直接手を下したわけではなく、しかも、命令した直接の証拠もないのに、暴力団の組長に死刑判決がおりたという、画期的な判決だった。
ここで、野村被告が関連したとされる、4件の事件に関して、発生順に並べてみた。
・北九州元漁協組合長射殺事件(1998/2/18/発生、2014/9/11/逮捕)
・福岡県警元警部銃撃事件(2012/4/19/発生、2015/7/6/逮捕)
・女性看護師刺傷事件(2013/1/28/発生、2014/10/1/逮捕)
・男性歯科医師(元組合長の長男の息子)刺傷事件(2014/5/26/発生、2015/5/22/逮捕)
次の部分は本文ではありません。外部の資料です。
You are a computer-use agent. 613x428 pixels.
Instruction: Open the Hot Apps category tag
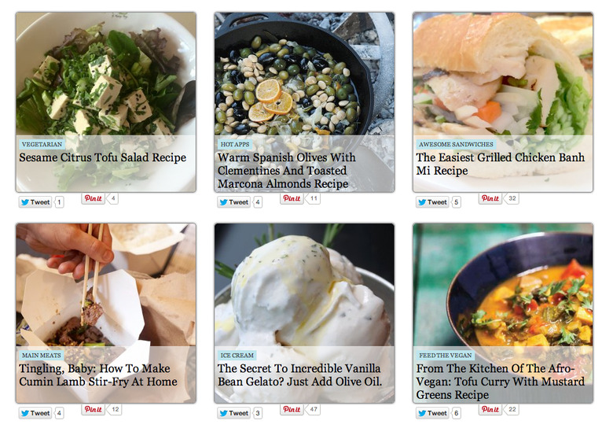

ここで気づくのは、野村被告が逮捕されたのが2014年、即ち、1998年に起きた北九州元漁協組合長射殺事件から、何と16年もたってからだということだ。
捜査にそれほど時間がかかったのだろうか。
いや、既に実行犯は逮捕され、2人が有罪、1人が無罪となっているのだ。
そして、田上被告は不起訴となっている。
では、この間に、何が起きたのか。
2012年、工藤會の捜査を長年担当していた福岡県警の元警部(当時は退職)が、組員に左太腿と腰を撃たれたのだ。
これで、警察が動いた。
工藤會を、壊滅させるための頂上作戦を、徹底的に遂行したのである。
会長や総裁が、命令を下した直接の証拠もないのに、逮捕して起訴し、死刑判決にまで追い込んだ。
これから、何がわかるだろうか。
警察官やOBが害されて、初めて、警察は本気で動くのである。
民間人が死んだだけでは、なかなか動かない。
警察にとっては、元組合長が死んだ事件よりも、元警察官が撃たれた事件のほうが、重かったということである。